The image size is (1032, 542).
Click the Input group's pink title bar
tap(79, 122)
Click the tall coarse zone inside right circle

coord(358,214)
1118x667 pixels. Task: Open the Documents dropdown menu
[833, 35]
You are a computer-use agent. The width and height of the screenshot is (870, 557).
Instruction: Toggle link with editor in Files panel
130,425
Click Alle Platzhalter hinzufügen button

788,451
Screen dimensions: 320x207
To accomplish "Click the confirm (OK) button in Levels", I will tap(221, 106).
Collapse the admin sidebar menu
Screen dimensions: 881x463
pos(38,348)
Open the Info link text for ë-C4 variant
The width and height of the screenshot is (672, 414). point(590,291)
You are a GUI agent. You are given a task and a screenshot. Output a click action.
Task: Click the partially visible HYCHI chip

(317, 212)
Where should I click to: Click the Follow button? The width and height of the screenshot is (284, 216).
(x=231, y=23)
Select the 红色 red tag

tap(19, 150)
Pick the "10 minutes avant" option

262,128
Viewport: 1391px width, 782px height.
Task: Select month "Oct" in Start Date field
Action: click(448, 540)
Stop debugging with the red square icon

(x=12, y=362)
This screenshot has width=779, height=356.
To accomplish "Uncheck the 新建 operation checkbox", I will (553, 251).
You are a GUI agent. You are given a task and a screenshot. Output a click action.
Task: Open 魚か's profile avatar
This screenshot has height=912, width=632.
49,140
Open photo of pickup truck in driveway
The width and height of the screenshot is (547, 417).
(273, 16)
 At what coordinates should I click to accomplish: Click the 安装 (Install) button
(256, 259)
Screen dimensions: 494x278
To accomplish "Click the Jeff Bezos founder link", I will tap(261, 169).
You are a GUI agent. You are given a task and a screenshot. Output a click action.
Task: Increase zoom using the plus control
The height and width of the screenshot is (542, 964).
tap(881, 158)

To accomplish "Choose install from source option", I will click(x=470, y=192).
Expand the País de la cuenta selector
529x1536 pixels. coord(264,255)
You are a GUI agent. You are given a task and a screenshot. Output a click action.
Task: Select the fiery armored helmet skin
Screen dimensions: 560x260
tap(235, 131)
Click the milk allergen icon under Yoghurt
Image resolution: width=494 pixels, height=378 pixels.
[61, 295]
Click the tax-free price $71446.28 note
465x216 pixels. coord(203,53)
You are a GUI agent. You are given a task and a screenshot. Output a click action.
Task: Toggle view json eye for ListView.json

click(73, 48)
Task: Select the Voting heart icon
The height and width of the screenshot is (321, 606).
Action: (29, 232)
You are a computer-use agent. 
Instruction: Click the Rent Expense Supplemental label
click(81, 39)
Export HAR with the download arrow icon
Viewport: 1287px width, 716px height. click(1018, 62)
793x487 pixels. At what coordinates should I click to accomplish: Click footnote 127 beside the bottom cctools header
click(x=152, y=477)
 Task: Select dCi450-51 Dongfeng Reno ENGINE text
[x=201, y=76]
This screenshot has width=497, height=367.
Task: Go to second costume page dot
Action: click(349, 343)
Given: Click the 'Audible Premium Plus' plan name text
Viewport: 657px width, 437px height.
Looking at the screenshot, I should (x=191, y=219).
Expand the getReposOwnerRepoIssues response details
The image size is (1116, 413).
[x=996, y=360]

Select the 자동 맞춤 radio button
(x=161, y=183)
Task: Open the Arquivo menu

§ §

EXERCISE PROMPT:
Without changing anything, quote the lines from the top of the data to the line that contains "You are a computer-use agent. The", including that line.

YOUR RESPONSE:
The image size is (1032, 542).
Click the Input group's pink title bar
tap(79, 122)
Click the tall coarse zone inside right circle

coord(358,214)
1118x667 pixels. Task: Open the Documents dropdown menu
[833, 35]
You are a computer-use agent. The width and height of the screenshot is (870, 557).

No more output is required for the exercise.